I big d’Europa dalla parte di Guaidó. L’Italia resta senza alleati e blocca il testo comune della Ue

Gli aiuti umanitari

Dunque il partito di Matteo Salvini si trova, nei fatti, a sostenere la linea grillina. Una neutralità che piace al Cremlino e che trova consenso in altri otto Stati europei: sono per il non-riconoscimento anche Grecia, Slovacchia, Slovenia, Malta, Cipro, Romania, Bulgaria e Irlanda. Eccezion fatta per Dublino, si tratta di un gruppo di Paesi appartenenti a un’area geografica omogenea, l’Europa sudorientale, non nuova a posizioni filo-russe. Mike Pompeo, il segretario di Stato americano, ha fatto appello proprio a loro: «Li esortiamo a riconoscere Guaidó». Anche il diretto interessato si è rivolto all’Italia, «Paese fratello», per spronarla a «compiere questo passo». Ma Nicolas Maduro ha invece chiesto ai suoi sostenitori europei di «non andare dietro alle pazzie di Donald Trump». Tra i due leader c’è stato anche uno scontro sugli aiuti umanitari, che Maduro continua a rifiutare. Guaidó ha fatto appello ai militari per consentire l’accesso di cibo e medicine, poi ha accusato il rivale di aver spostato i fondi in Uruguay.

La diplomazia Ue

I governi dell’Unione hanno cercato anche ieri un testo di compromesso da firmare in Ventotto. La scorsa settimana l’Italia aveva rifiutato di avallare una dichiarazione che «prendeva atto» della leadership di Guaidó.

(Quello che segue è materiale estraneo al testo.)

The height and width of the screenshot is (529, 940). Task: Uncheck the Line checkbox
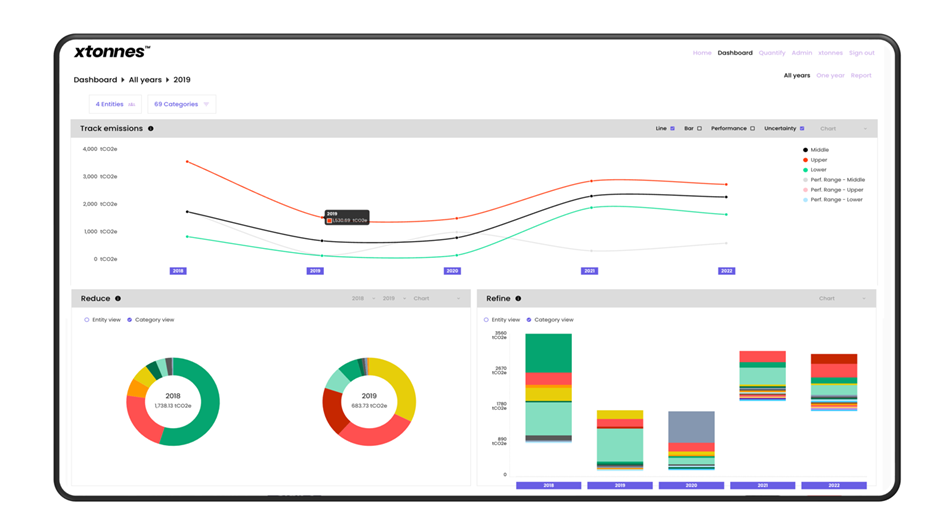pos(673,129)
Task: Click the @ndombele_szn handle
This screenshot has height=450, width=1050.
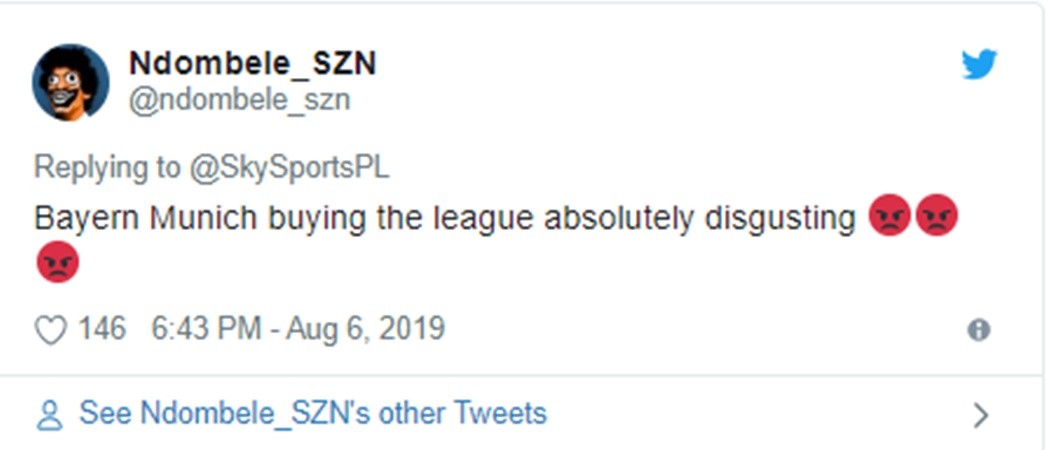Action: point(239,100)
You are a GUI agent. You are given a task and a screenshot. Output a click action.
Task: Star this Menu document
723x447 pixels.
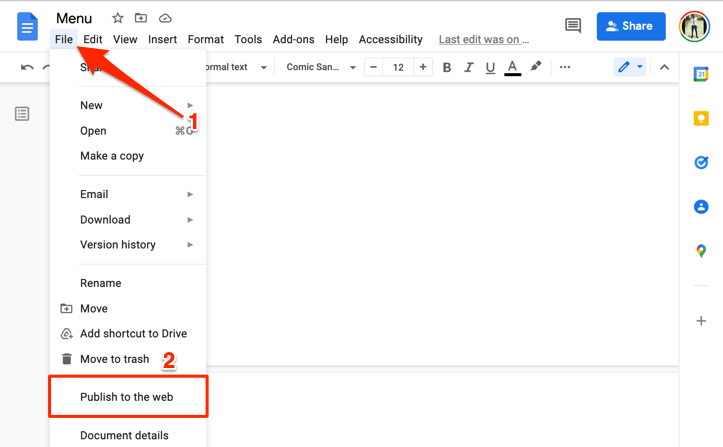tap(118, 18)
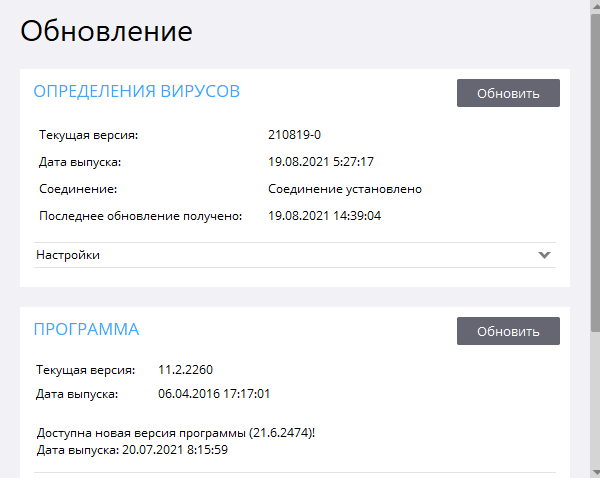Click the Обновление page title
The image size is (600, 478).
coord(106,31)
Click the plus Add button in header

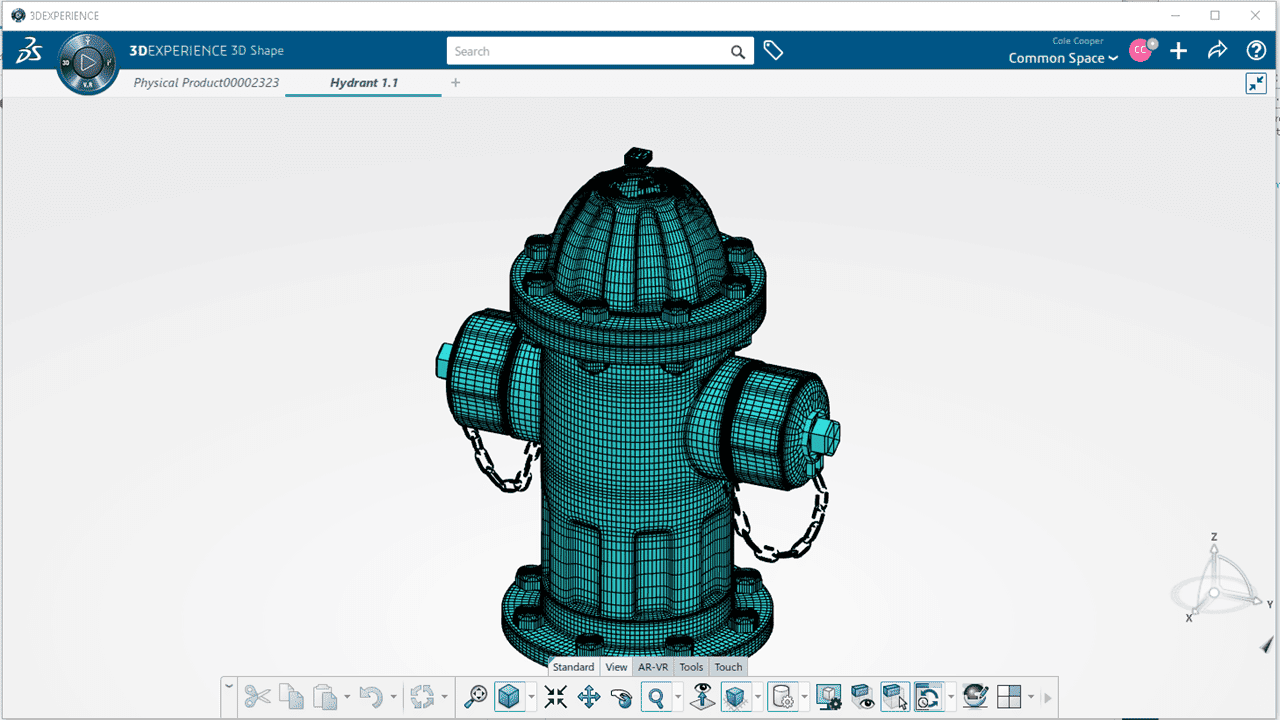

I contatti tra le capitali sono proseguiti per tutto il week-end con nuove bozze, molto più generiche. L’ultima si limitava a dare «sostegno all’Assemblea nazionale e al suo presidente» e lasciava il riconoscimento di Guaidó «ai singoli Stati membri». Il testo è stato fatto circolare sulla rete CorEu, il sistema interno di corrispondenza utilizzato per concordare le decisioni di politica estera, con la regola del silenzio-assenso. Se nessuno si oppone, il testo viene approvato. Una risposta era attesa per le 10 di ieri mattina e nessuno ha avuto nulla da ridire.

Tranne l’Italia, che ha chiesto altre tre ore di tempo. Prima di mezzogiorno è arrivato il monito di Mattarella. E alle 13 il governo giallo-verde ha detto «no».